As to being a zealot, I am a paid employee of a telecommunications company. We use and support open source whenever possible, but I have zero problem using proprietary solutions when they give the best business results. I have worked for large engineering firms like Qualcomm that made all sorts of money building massive portfolios of intellectual property, and then ruthlessly exploiting it. My conscience is completely clear when it comes to working for proprietary companies.

On the other hand, I have volunteered for, lead, and produced a wide variety of open source projects and events. When I say AMSAT-NA is best served by adopting open source policies, then I speak from experience.

What’s a Specific Example?


The open source attitude determination and control system from Libre Space, used successfully on UPSat, is a clear and compelling example of what AMSAT-NA should be building upon. Libre Space has documented and published this system. It is free to use.


Libre Space engineers have ideas on how to improve it and what they’d like to do next.

This system was suggested to AMSAT-NA engineering. Outreach from Libre Space was attempted. My goal with elevating and highlighting this work is to make it very clear there are real alternatives.

This isn’t the only open source project that AMSAT-NA has been informed about. In January 2018, I represented AMSAT at IEEE Radio and Wireless Week in Anaheim, CA. I did a technology demonstration and spoke during the Small Satellite track.


A relevant excerpt: “So all of this was really exciting to me, because it means that the tasks of attitude control, power distribution, and communications are all successfully being done and we can do it too. If we become familiar with this University project, and others like it, and build on it, then we can be way further ahead on amateur spacecraft design than we thought we were at the GOLF meeting at Symposium.”

Some of the work referenced here was built and successfully launched on the UWE Sat program.

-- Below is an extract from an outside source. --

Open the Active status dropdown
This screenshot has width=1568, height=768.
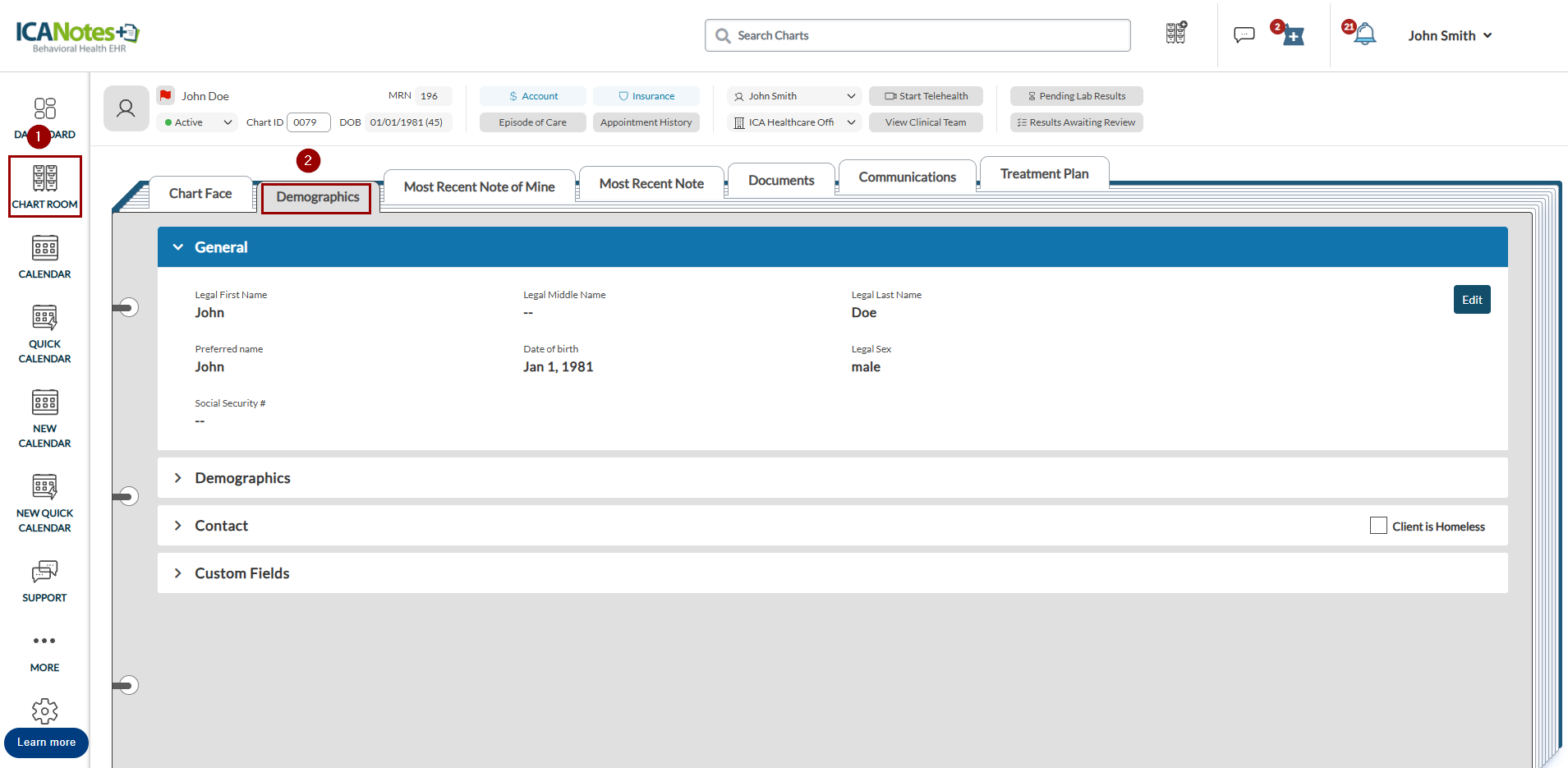[198, 122]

They’re up to UWE-4. Here’s the status page. https://space.skyrocket.de/doc_sdat/uwe-4.htm

I spoke with the professor presenting about UWE program for quite a while. There was great potential for collaboration and he gave me several papers to start with. I submitted the report and offered to help get some collaboration going so that GOLF could take full advantage of things that were way ahead of where we were, and would allow us to focus a lot more energy on the communications payload.

The response from AMSAT-NA engineering was silence. No interest in the new contacts. No interest in setting up a collaboration. I was disappointed, but did not stop working. I wanted to understand the options and who was doing what in current technology. I wanted AMSAT-NA to take advantage of it.

I’ve followed UWE through ResearchGate ever since.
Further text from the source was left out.